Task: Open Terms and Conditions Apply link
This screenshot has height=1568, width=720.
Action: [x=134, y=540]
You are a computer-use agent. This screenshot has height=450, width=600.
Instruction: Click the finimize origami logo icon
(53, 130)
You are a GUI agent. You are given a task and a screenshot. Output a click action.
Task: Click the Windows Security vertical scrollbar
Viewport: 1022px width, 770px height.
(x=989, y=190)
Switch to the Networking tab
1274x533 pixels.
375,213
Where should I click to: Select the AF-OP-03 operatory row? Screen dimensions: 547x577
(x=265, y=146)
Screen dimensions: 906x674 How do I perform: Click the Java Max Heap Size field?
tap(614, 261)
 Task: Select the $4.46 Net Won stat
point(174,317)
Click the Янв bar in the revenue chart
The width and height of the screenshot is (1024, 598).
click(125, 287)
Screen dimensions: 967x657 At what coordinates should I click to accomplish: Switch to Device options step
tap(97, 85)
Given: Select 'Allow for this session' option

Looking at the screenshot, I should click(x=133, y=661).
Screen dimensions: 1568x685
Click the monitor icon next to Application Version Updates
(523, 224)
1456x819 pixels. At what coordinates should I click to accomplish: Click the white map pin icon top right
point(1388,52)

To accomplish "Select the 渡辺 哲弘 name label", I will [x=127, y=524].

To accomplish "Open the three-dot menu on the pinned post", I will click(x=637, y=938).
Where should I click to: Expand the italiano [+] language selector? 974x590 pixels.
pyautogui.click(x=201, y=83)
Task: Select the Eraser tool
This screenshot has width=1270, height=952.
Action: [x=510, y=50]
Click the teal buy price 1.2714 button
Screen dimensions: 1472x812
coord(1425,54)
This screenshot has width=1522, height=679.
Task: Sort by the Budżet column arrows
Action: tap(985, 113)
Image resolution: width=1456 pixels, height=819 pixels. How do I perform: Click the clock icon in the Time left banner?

====================

Written problem: Please set out all of the material above as a JSON list of strings, one string per line, with blank lines left out.

Complete response:
[
  "Task: Open Terms and Conditions Apply link",
  "This screenshot has height=1568, width=720.",
  "Action: [x=134, y=540]",
  "You are a computer-use agent. This screenshot has height=450, width=600.",
  "Instruction: Click the finimize origami logo icon",
  "(53, 130)",
  "You are a GUI agent. You are given a task and a screenshot. Output a click action.",
  "Task: Click the Windows Security vertical scrollbar",
  "Viewport: 1022px width, 770px height.",
  "(x=989, y=190)",
  "Switch to the Networking tab",
  "1274x533 pixels.",
  "375,213",
  "Where should I click to: Select the AF-OP-03 operatory row? Screen dimensions: 547x577",
  "(x=265, y=146)",
  "Screen dimensions: 906x674 How do I perform: Click the Java Max Heap Size field?",
  "tap(614, 261)",
  " Task: Select the $4.46 Net Won stat",
  "point(174,317)",
  "Click the Янв bar in the revenue chart",
  "The width and height of the screenshot is (1024, 598).",
  "click(125, 287)",
  "Screen dimensions: 967x657 At what coordinates should I click to accomplish: Switch to Device options step",
  "tap(97, 85)",
  "Given: Select 'Allow for this session' option",
  "Looking at the screenshot, I should click(x=133, y=661).",
  "Screen dimensions: 1568x685",
  "Click the monitor icon next to Application Version Updates",
  "(523, 224)",
  "1456x819 pixels. At what coordinates should I click to accomplish: Click the white map pin icon top right",
  "point(1388,52)",
  "To accomplish \"Select the 渡辺 哲弘 name label\", I will [x=127, y=524].",
  "To accomplish \"Open the three-dot menu on the pinned post\", I will click(x=637, y=938).",
  "Where should I click to: Expand the italiano [+] language selector? 974x590 pixels.",
  "pyautogui.click(x=201, y=83)",
  "Task: Select the Eraser tool",
  "This screenshot has width=1270, height=952.",
  "Action: [x=510, y=50]",
  "Click the teal buy price 1.2714 button",
  "Screen dimensions: 1472x812",
  "coord(1425,54)",
  "This screenshot has width=1522, height=679.",
  "Task: Sort by the Budżet column arrows",
  "Action: tap(985, 113)",
  "Image resolution: width=1456 pixels, height=819 pixels. How do I perform: Click the clock icon in the Time left banner?"
]